It has been more than two years since Governor Gavin Newsom signed Senate Bill 793, which bans the sale of flavored vaping products, including flavored e-cigarette cans and menthol cigarettes. Tobacco companies quickly gathered signatures to force a referendum on the law – voters were asked if they approved the ban, yes or no. Even though more than half of the state’s votes have yet to be counted, the media has announced that the referendum will pass (currently leading by 24%).
California is just one of more than 300 U.S. jurisdictions that ban flavored vaping in some way. Many injunctions have been challenged in court, and most of those challenges have failed. Tobacco companies have already filed a lawsuit over California’s 2021 flavor ban. But a federal judge dismissed the lawsuit, telling plaintiffs to wait for voters to weigh in before suing.
“Now that the referendum has taken place, the harm the plaintiffs face is no longer theoretical, but concrete and imminent,” the complaint reads. Unless a judge agrees to intervene, the ban will take effect “not later than December 21, 2022.”
In their lawsuit, the tobacco companies argue that the Family Smoking Prevention and Tobacco Control Act (or TCA) of 2009 allows state and municipal governments to regulate tobacco products but cannot prohibit their use or sale.
“The injunction falls under the TCA’s express priority provision, ‘which takes precedence over ‘any [state] requirement’ that is ‘different from or in addition to’ federal requirements for tobacco product standards,” the lawsuit reads. “Flavor bans are typical tobacco product standards.”

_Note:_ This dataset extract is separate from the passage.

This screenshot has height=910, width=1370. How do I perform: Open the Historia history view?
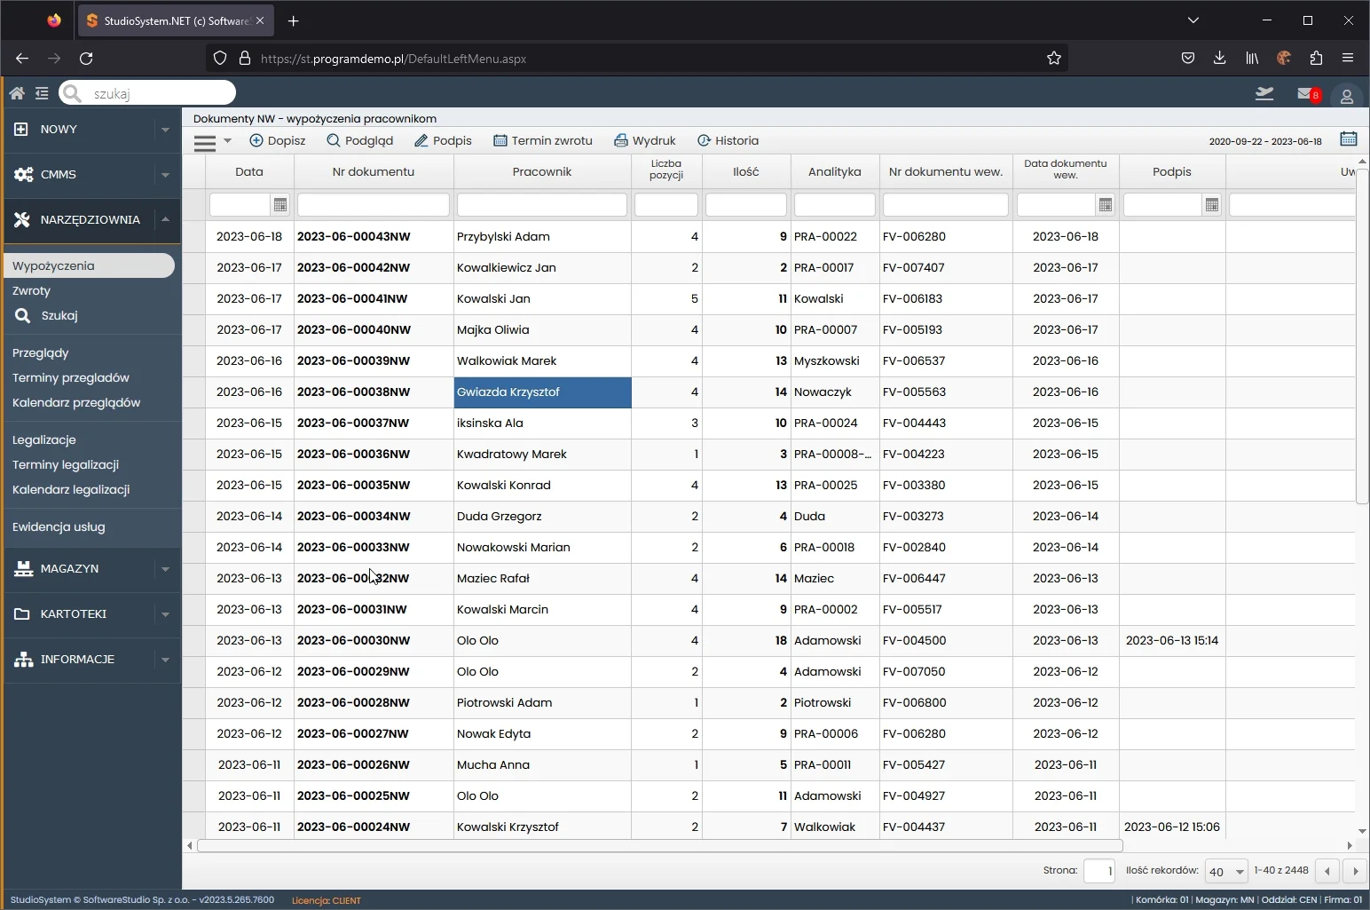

Reynolds Tobacco used the same argument when it filed a lawsuit in 2020 to block Los Angeles County’s ban on flavored vaping tobacco. The lawsuit was dismissed, and the Ninth Circuit Court of Appeals upheld the move in a 2-1 split decision in March 2022.
“The TCA expressly reserves the right for local authorities to enact stricter regulations than the TCA,” Trump-appointed Circuit Judge Lawrence Van Dyke wrote in the majority decision. The law “carefully balances federal and local powers by dividing the federal government’s sole authority to set tobacco product standards, while retaining state, local, and tribal authority to regulate or completely ban the sale of some or all tobacco products.”
That doesn’t seem to bode well for the latest lawsuit from tobacco companies. Their attorney, Steven Geise, did not return calls and emails seeking comment.
“Time and time again, Big Tobacco has attempted to advance state efforts to protect our youngest residents from the devastating effects of tobacco use,” a spokesman for California Attorney General Rob Bonta said in a written statement. We have not formally received the lawsuit, but we look forward to vigorously defending this important law in court.”
Opponents of flavored tobacco call it a gateway drug, a product designed or not designed to lure teens into smoking. While some see e-cigarettes as a form of harm reduction and a less harmful way of ingesting nicotine, others see nicotine addiction, especially among teens, as a scourge. According to the Centers for Disease Control, nicotine “impairs brain development in adolescents” and “young people who use e-cigarettes may be more likely to smoke in the future.”